Ultimately, the article argues that, instead of actually having a feminist message, Frozen misrepresents previous Disney princess movies so that its false feminism appears like progress in comparison.

I’ve written before about the problem with media claiming that Frozen is the first “feminist” Disney princess movie, the first one without a marriage at the end, the first one where the characters aren’t all about romance, etc etc. The Disney Renaissance movies are full of great characters and great stories, and even the movies from the 1950s are not as problematic as critics might believe. But I strongly disagree that Frozen is actually a step back from these films, or that it manipulates misconceptions of Disney’s past to appear more feminist in comparison. In fact, I’d argue that the criticisms of Frozen are the “false feminist” approach, applying a list of generic requirements and assumptions to the film without taking its actual nature into account. Frozen is not a feminist movie because its female characters are confident and capable and accomplished from the beginning. It’s a feminist movie because they’re not, and because they learn to be so by the movie’s end.

As the article is structured around a list of imagined arguments why Frozen is feminist, followed by takedowns explaining why it’s not, I’ll structure this in the same way. I’ll present the article’s arguments of why Frozen isn’t feminist, and then argue why that’s wrong.

* Supplied information:
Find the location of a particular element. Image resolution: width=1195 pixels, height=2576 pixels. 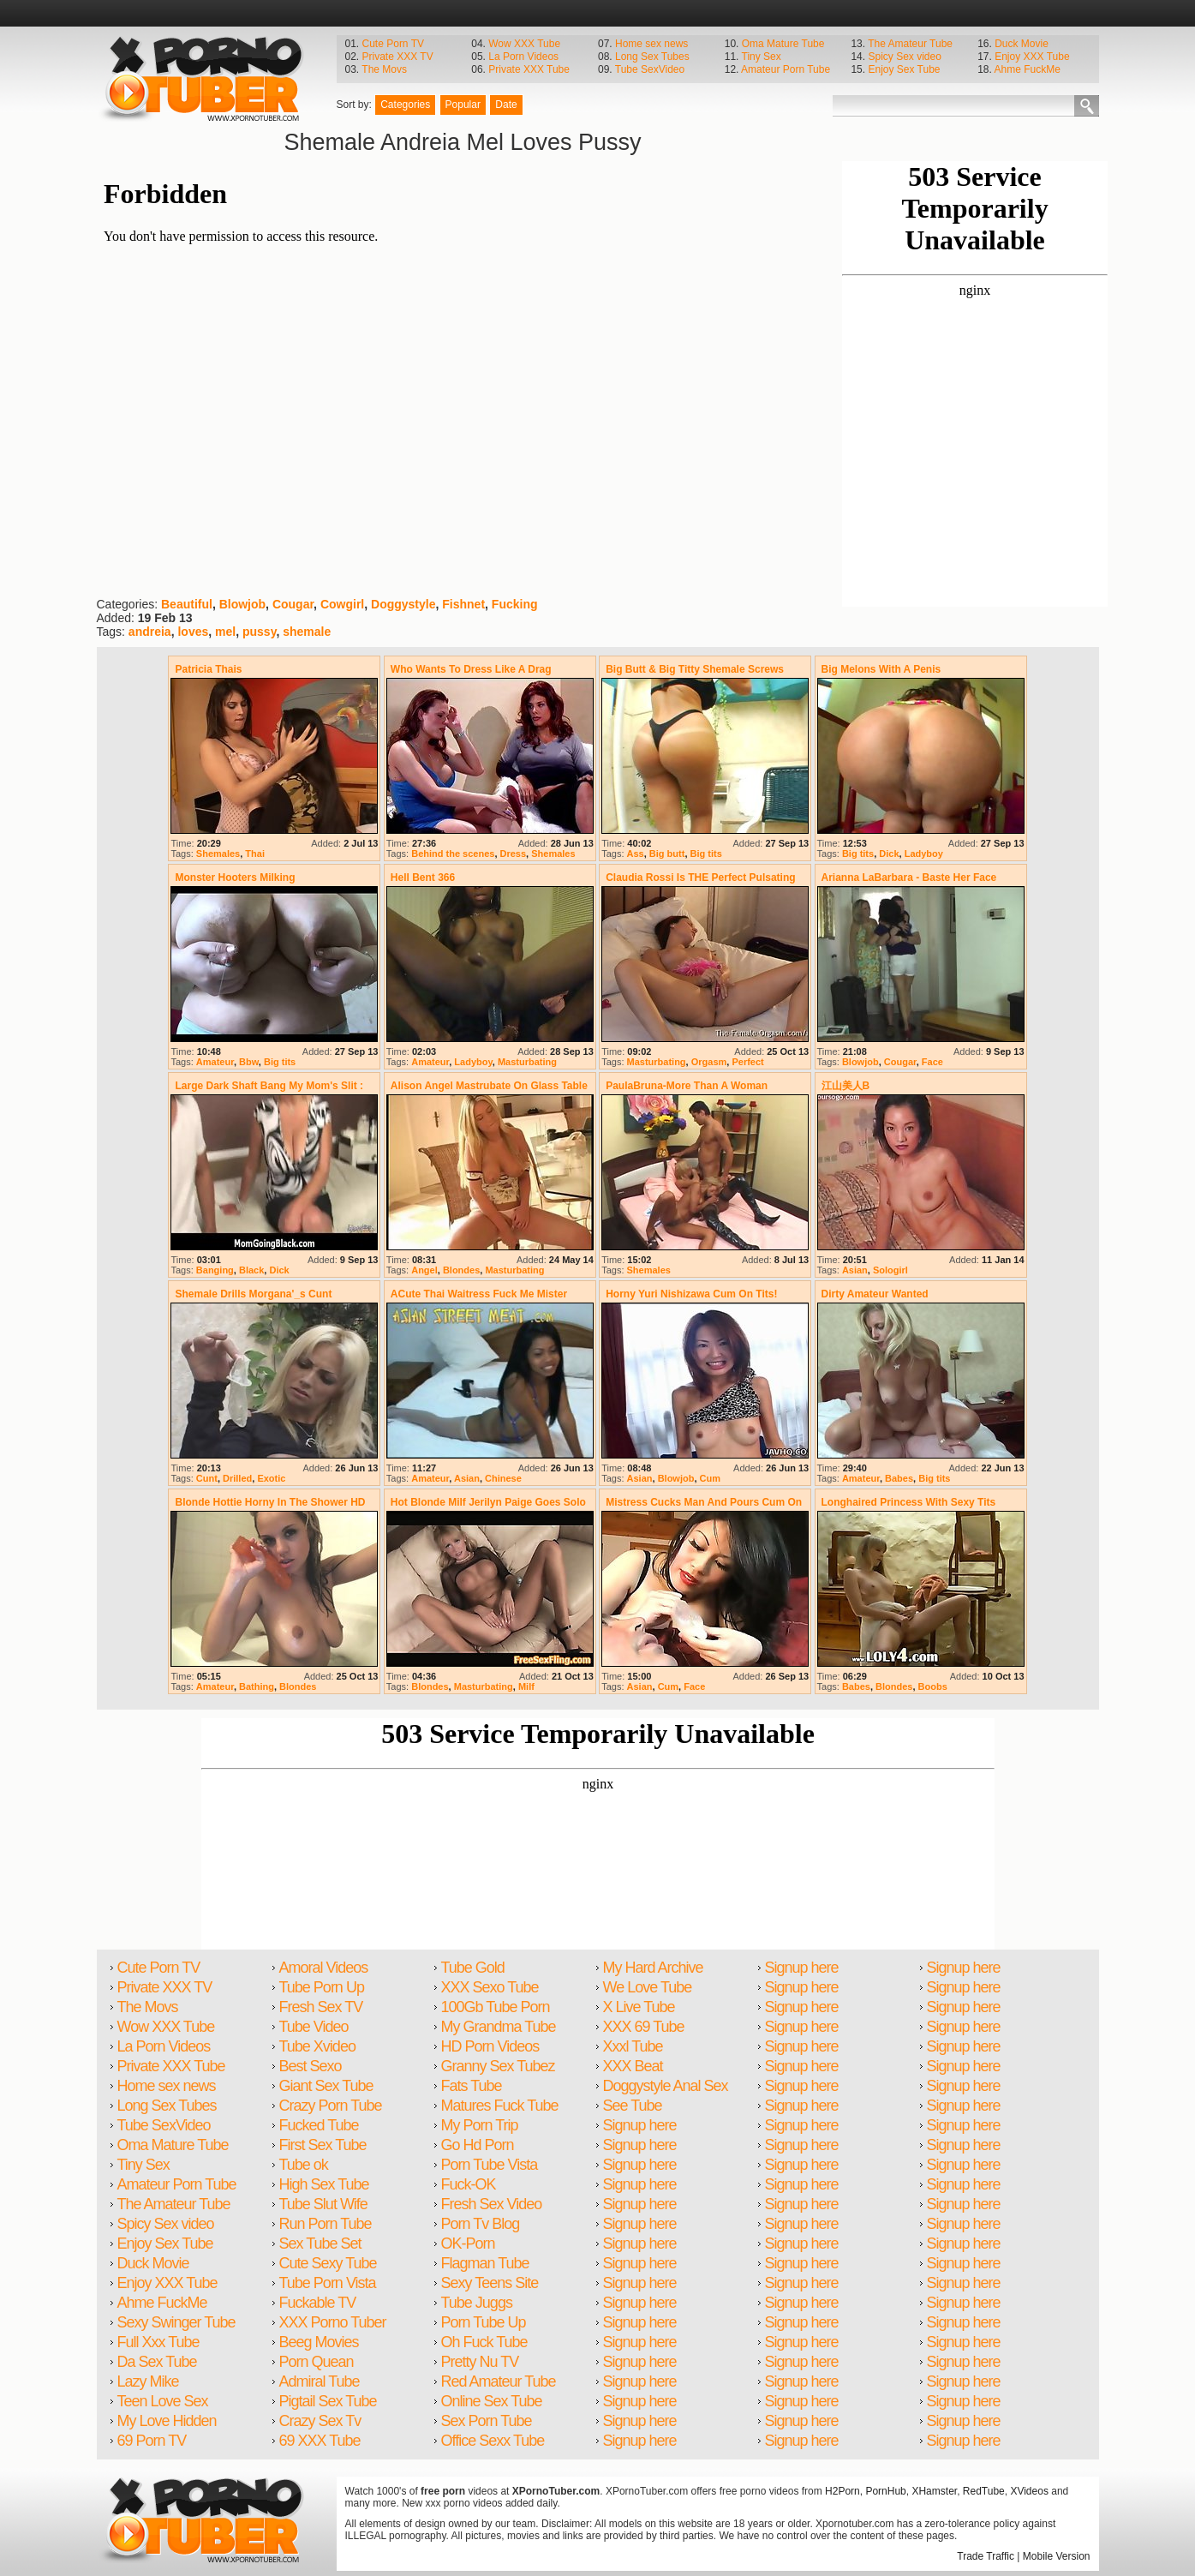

* Direction 1:
Answer these questions about the essay on Frozen:
(a) According to the article the writer responds to, what does Frozen misrepresent?
(b) Why does the writer say Frozen is a feminist movie?
(c) How does the writer plan to structure the response?
* Direction 2:
Decide whether each statement agrees with the essay on Frozen:
(a) The writer agrees that Frozen is a step back from earlier Disney films.
(b) The writer thinks the movies from the 1950s are less problematic than critics might believe.
(c) The article the writer responds to is built around a list of imagined arguments.
* Direction 3:
Write what comes next in the essay on Frozen, picking up after its last sentence.

* Written answer 1:
(a) It misrepresents previous Disney princess movies.
(b) Its female characters are not confident, capable and accomplished from the beginning, and they learn to be so by the movie's end.
(c) The writer will present the article's arguments for why Frozen isn't feminist and then argue why each is wrong.

* Written answer 2:
(a) No: "But I strongly disagree that Frozen is actually a step back from these films"
(b) Yes: "even the movies from the 1950s are not as problematic as critics might believe"
(c) Yes: "the article is structured around a list of imagined arguments why Frozen is feminist, followed by takedowns explaining why it’s not"

* Written answer 3:
Frozen is not the first Disney movie to end without a wedding or pass the Bechdel test

This is very true. And a good thing, too! Not a point against Frozen, but an important detail to remember when talking about it in comparison to other Disney films.

Anna and Elsa don’t have other supporting female characters around them

While Pocahontas has her best friend Nakoma, Aurora has her fairies and Cinderella’s whole movie is filled with female characters, Anna and Elsa basically only have each other. They never speak to any other female characters for the entire movie. Other articles have similarly talked about the original Snow Queen fairy tale, and complained that Disney threw away its great cast of supporting female characters in favor of male ones. And it is disappointing that Anna and Elsa are the only non-troll female characters we see. But, at the risk of repeating tired anti-feminist arguments, the movie doesn’t have room for other significant female characters.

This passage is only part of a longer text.